Jones, the Children of Fire founder, who first met Lebaka when she was a schoolgirl at Fort Hare High School in Dobsonville, attributes her resilience and courage to Gloria. “The person who made Mitta who she is is her mother. She had a tough start and a tragic accident, but her attitude has always been: ‘What’s the point of whingeing about it? Let me do more than the best I can.’ And that is all due to her mother.”

Lebaka acknowledges her family as the bedrock of her support and her mother’s role in helping her come to terms with the accident and the scars she’ll bear for the rest of her life. After spending three months in hospital in 1998, she returned to school in January 1999. Despite all her objections, her mother remained uncompromising that not only would she go to school, she would also go without a scarf to cover her scars.

A year after the accident Lebaka had major neck surgery, during which skin from her legs was grafted on to her neck. She also underwent breast reconstruction. “I made a choice not to do more. Now it’s not about aesthetics anymore, it’s about function. I’m comfortable and I’m fine with me.”

All children and adult burn survivors inevitably run the gauntlet of pitying looks and well-meaning but misguided strangers.

“When I was a kid, people always wanted to give me sweets. They wouldn’t want their own children to eat too many sweets, but they assume that children who are burn survivors deserve pity. All this attitude does is rob children of their independence.”

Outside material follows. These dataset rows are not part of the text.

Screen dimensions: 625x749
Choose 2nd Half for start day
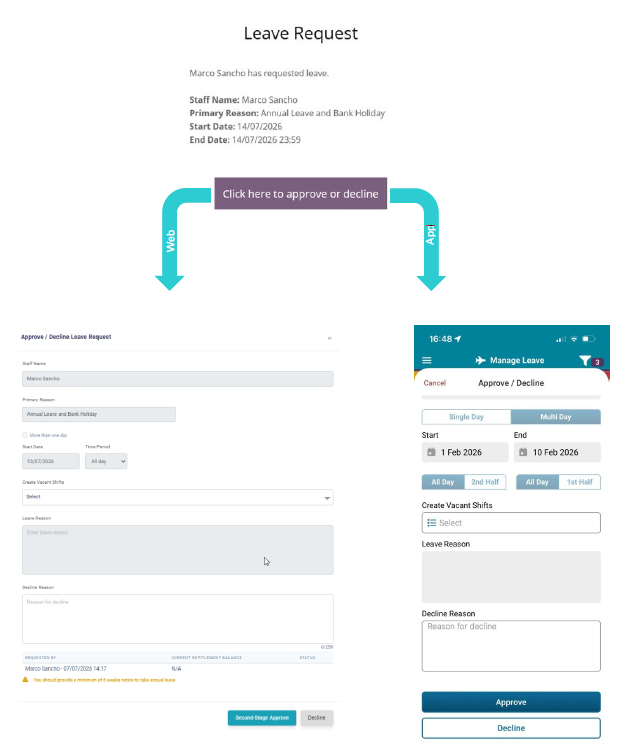click(485, 482)
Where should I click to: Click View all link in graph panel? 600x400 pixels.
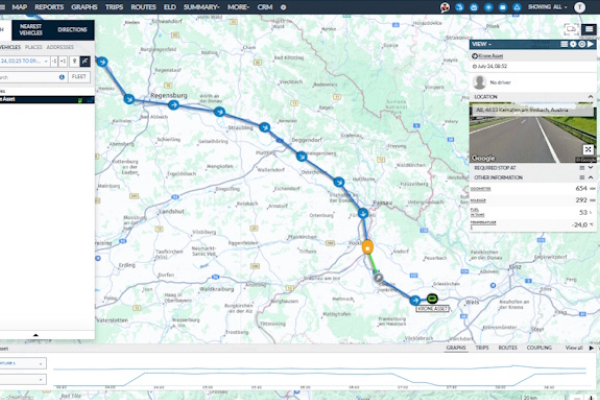coord(573,347)
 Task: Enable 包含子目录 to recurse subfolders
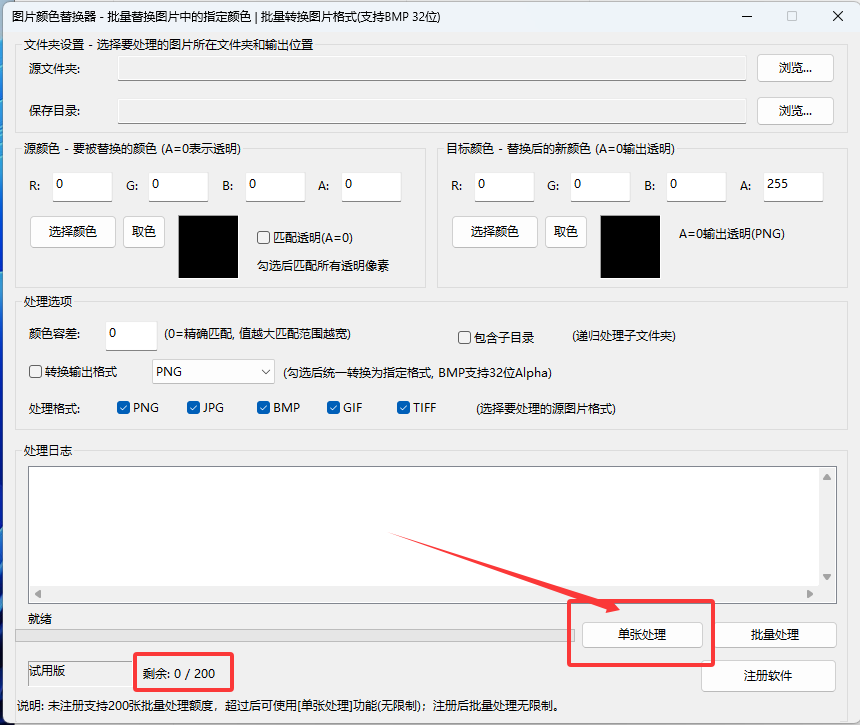point(464,336)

A refusal to be the object of pity is a trait displayed by many of the children at Children of Fire, says Lebaka. Most children who have burn accidents are under-fours because they are still exploring their world, she says. Poverty and cramped living conditions make toddlers especially vulnerable as they are exposed to open flames, boiling pots and primus stoves. Around 15000 children are severely burned in South Africa every year.

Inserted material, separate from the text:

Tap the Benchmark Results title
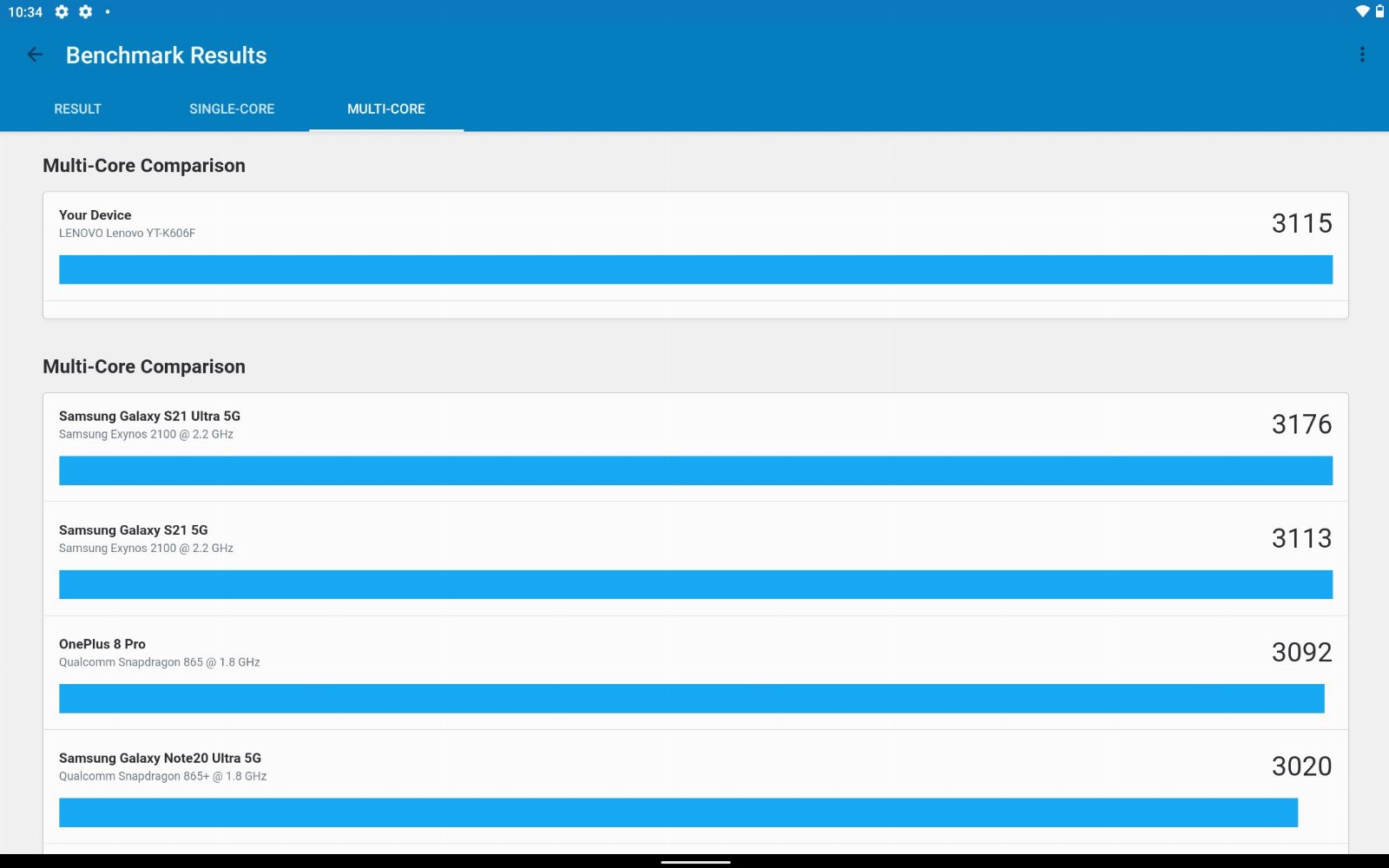Screen dimensions: 1389x868 pyautogui.click(x=167, y=56)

At any given time, the centre houses between six and 40 children going through surgery, occupational therapy and physiotherapy. To date, the centre has helped 350 child burn survivors from all over Africa. The children it has assisted on the continent include a girl burnt in an acid attack in Gabon, a boy burnt in a rebel attack in Sudan, a girl burnt in a stove explosion in Tunisia and innumerable other children burnt by open fires, in shack fires and in car accidents, or by exploding paraffin lamps, hot polish and some through attacks by parents. Baby Agnes was scalded by boiling water.

Not all children survive. Baby Agnes did not make it, despite the best efforts of Lebaka, Jones, Ruxin and the team at Shriners.

“Baby Agnes succumbed to complications of surgery,” Ruxton wrote by email. “It was a horrible tragedy, but one that brought Mitta in touch with so many, myself included. Mitta’s presence, confidence and compassion provide a very, very high bar for the rest of us. But it’s one that somehow seems obtainable because what she does she does without pretence or ego. She simply does what’s right, and that’s a rare thing today.”

As I prepare to drive away from the “scene of the crime”, I ask Gloria about her daughter’s name and what it means. She smiles, and says: “Mitta’s name is Dimakatso, which, in Sesotho, means ‘miracles’ and here she is: my child of miracles.”